The go-to treatment for triple negative breast cancer is chemotherapy because it's typically "very responsive" to it, Dr. Amy Tiersten, professor of medicine, hematology and oncology at the Icahn School of Medicine at Mount Sinai and clinical director of breast medical oncology, previously told TODAY.com.
According to Cancer Research U.K., 55,920 women are diagnosed with breast cancer annually in the United Kingdom, making it the most common cancer. Few women in their 20s develop breast cancer, and the incidence increases with in each decade in life, the organization noted. That said, triple negative breast cancer is more likely to occur in younger patients, per the ACS.
Recovering from cancer
Harrison returned to working and resumed life as usual.
“People say, ‘How did you do it?’ But at the same time, I had no other choice,” she says. “When you’re confronted with something as big as this, you just take it day by day.”
“Life after cancer has been the hardest part because you’ve been thrown back into your normal life with all this traumatic stuff that happened to you,” Harrison continues. “I do obviously live with the fear of it coming back.”

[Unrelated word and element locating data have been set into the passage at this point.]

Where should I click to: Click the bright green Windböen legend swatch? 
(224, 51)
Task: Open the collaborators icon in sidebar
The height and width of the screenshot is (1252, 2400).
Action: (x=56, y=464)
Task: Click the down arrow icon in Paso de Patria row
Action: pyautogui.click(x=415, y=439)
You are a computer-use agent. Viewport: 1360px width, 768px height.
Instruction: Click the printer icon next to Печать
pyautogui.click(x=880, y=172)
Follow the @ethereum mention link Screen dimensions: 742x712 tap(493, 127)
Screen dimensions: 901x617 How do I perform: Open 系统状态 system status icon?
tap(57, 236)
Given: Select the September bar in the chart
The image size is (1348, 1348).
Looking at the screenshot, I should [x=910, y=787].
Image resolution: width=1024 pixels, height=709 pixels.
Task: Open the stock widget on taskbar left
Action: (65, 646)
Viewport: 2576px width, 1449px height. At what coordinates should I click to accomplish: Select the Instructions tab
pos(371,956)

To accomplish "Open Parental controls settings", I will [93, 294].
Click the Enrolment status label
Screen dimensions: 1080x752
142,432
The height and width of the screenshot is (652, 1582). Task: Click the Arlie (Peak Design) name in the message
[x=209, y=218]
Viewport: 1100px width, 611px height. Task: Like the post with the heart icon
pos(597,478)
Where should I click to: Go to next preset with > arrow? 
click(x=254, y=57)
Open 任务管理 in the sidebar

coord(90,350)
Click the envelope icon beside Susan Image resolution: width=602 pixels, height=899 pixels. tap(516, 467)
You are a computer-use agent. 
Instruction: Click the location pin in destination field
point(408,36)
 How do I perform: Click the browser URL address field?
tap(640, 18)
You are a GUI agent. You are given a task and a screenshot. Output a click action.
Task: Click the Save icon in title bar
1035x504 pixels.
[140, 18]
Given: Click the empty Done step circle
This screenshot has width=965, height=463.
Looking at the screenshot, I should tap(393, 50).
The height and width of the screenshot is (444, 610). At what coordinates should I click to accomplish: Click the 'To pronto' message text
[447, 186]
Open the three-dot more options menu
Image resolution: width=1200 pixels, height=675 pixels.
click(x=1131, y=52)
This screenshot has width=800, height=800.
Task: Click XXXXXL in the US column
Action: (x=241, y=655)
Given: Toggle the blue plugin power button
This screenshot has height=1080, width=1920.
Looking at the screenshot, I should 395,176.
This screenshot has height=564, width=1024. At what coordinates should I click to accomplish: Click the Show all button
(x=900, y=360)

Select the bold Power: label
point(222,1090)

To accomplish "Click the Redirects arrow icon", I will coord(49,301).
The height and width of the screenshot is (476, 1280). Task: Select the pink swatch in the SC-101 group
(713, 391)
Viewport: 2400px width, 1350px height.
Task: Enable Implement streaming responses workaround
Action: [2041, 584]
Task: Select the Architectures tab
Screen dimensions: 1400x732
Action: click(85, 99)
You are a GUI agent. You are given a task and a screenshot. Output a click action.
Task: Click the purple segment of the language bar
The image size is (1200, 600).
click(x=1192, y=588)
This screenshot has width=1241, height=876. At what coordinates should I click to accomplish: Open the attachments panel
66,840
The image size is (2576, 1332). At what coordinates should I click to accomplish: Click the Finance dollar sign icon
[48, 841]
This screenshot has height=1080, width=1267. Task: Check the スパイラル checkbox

She experiences some bone and joint pain, likely a side effect from the treatments, but her hair is growing back, and she has enough energy to take short walks. Harrison will need to undergo a yearly mammogram to make sure her cancer has not returned.
She shared her story to encourage others to advocate for their health.
“I’m just spreading awareness that (breast cancer) does happen obviously at this (young) age. It’s very rare, so I want to give that reassurance to people, as well,” she says. “Just keep pushing as well when something’s not right for your body.”